Dataset entries:

# # # # #

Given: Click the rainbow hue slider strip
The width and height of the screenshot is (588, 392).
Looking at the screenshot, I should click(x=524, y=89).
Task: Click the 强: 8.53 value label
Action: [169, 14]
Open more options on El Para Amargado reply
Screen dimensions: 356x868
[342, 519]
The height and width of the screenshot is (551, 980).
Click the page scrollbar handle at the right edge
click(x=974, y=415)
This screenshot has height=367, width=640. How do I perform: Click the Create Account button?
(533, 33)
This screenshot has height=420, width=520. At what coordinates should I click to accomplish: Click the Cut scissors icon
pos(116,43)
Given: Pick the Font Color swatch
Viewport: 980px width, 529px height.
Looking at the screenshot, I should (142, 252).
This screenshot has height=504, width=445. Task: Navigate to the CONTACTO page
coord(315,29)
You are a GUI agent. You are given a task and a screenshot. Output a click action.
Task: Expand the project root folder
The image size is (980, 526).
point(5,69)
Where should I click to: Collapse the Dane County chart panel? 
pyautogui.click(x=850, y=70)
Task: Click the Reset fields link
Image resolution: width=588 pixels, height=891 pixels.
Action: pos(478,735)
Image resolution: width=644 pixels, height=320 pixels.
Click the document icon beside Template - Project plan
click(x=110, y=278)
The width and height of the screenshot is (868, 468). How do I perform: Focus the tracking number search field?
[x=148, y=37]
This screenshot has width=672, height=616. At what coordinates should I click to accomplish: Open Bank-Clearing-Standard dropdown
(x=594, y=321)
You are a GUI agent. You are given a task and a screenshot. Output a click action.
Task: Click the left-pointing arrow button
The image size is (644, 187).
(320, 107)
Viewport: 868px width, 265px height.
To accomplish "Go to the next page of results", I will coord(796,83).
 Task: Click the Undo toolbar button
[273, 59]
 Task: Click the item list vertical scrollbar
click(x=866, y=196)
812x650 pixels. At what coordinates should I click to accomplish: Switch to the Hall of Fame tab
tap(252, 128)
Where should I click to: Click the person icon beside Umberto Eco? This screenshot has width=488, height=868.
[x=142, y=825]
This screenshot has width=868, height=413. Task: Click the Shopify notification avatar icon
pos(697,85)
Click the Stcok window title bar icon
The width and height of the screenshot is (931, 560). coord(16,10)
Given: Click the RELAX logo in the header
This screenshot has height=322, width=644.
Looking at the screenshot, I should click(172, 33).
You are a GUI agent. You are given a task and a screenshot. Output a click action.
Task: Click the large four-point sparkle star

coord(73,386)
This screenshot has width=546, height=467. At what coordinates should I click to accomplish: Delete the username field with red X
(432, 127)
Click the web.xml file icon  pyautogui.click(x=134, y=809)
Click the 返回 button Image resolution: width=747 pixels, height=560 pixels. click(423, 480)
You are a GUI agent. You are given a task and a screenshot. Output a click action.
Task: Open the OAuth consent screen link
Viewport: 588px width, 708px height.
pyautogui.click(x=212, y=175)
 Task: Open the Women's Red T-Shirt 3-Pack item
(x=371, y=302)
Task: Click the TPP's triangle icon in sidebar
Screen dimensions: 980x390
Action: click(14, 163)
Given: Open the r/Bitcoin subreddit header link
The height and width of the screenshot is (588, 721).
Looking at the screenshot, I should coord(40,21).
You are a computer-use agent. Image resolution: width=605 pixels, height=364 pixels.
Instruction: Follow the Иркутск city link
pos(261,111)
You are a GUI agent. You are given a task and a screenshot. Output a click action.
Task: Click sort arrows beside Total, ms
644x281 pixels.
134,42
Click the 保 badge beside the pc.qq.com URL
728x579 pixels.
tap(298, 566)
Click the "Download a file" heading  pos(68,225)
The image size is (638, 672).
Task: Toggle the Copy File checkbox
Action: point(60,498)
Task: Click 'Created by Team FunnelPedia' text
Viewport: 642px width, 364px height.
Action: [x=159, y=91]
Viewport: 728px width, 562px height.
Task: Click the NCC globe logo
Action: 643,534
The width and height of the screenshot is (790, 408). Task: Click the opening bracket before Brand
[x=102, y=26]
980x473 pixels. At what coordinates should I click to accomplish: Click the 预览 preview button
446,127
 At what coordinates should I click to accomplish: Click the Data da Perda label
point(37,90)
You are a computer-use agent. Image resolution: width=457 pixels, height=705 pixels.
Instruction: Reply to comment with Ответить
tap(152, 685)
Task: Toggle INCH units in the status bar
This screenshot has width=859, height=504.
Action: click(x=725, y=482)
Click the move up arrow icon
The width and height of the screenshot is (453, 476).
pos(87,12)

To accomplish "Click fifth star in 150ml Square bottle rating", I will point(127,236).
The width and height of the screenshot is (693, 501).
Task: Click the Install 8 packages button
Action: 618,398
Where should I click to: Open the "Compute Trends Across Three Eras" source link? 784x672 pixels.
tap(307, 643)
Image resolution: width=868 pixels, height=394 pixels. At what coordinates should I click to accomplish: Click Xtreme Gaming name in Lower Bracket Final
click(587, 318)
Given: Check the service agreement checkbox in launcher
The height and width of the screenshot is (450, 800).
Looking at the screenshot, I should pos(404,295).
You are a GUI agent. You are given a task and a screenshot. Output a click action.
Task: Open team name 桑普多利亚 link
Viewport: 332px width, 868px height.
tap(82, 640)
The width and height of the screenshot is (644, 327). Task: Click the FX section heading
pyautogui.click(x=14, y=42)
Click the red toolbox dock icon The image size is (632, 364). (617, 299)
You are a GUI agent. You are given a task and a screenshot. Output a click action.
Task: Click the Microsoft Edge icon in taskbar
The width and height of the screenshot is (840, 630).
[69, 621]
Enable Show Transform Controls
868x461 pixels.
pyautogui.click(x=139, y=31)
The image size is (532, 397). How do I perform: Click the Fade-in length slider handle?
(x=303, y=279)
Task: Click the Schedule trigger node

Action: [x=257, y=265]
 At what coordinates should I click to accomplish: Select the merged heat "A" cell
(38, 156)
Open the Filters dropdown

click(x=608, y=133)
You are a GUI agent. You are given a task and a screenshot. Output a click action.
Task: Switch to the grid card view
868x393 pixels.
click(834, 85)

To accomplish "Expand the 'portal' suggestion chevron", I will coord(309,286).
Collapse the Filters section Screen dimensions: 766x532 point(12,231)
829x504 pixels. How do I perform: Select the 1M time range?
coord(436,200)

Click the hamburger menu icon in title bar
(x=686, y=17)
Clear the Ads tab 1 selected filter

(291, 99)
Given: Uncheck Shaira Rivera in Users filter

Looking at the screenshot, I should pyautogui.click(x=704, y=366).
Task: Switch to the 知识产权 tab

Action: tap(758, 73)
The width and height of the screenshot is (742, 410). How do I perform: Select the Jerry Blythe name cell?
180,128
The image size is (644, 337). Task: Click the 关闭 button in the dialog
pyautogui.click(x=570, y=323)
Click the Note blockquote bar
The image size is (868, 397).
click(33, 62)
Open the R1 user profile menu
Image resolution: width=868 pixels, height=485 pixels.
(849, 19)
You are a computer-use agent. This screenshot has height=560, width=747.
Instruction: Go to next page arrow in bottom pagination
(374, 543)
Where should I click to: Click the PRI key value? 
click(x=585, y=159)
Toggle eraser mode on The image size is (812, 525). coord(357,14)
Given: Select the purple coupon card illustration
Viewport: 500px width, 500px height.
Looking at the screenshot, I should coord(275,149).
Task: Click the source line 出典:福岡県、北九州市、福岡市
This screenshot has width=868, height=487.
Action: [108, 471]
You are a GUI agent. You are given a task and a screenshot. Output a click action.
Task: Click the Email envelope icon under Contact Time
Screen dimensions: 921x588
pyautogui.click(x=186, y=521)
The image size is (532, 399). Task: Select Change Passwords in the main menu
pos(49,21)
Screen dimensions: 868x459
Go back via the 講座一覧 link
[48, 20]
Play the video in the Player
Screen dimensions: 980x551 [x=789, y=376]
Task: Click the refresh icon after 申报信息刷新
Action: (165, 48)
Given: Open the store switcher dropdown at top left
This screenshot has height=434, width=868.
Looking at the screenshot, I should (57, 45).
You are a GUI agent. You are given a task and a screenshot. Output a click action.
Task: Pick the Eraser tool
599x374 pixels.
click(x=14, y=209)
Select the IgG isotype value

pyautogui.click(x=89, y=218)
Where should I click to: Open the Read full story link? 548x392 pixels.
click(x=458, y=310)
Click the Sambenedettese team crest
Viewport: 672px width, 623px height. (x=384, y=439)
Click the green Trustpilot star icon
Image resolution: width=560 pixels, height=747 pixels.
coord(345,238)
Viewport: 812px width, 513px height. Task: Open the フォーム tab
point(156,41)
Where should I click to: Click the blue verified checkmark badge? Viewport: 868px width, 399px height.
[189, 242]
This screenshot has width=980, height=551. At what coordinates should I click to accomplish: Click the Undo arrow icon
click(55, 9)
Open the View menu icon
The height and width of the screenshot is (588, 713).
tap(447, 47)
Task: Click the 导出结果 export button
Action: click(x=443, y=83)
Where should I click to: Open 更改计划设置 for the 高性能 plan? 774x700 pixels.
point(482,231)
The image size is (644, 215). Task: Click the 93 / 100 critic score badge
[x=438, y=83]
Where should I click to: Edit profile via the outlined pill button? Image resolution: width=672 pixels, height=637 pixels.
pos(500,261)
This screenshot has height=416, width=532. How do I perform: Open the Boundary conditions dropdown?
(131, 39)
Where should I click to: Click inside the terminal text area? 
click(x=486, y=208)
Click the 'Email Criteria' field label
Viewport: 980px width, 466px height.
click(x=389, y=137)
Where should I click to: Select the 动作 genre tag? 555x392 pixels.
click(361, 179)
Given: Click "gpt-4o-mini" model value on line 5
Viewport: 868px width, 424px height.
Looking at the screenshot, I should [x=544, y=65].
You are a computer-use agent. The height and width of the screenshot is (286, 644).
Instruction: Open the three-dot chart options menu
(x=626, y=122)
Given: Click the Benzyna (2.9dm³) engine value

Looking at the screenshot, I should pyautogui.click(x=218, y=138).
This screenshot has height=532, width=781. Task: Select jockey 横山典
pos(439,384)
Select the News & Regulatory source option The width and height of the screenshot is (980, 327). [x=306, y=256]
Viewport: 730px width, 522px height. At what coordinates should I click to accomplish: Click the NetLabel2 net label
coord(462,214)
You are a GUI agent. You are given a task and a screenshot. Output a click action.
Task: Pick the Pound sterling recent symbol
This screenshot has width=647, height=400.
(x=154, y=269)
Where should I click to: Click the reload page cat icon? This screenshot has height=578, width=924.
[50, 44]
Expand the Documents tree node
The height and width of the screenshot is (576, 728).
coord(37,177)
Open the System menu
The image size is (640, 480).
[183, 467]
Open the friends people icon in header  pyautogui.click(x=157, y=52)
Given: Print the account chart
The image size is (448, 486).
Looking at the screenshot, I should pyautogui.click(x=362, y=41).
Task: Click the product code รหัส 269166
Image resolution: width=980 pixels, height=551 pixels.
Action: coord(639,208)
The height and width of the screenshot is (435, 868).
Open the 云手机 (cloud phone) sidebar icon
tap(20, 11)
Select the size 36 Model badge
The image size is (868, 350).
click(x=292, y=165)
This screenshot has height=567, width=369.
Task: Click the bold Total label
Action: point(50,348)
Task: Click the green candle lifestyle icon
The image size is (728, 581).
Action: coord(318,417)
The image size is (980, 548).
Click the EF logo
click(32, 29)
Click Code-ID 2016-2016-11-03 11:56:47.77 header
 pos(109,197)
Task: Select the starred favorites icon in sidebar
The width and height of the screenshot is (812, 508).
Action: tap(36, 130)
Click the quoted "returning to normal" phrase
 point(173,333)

# # # # #

WORK INSTRUCTION >>
Your reply should be the number of lines in the entries that contain "computer", nothing more.

TASK SOLUTION >>
4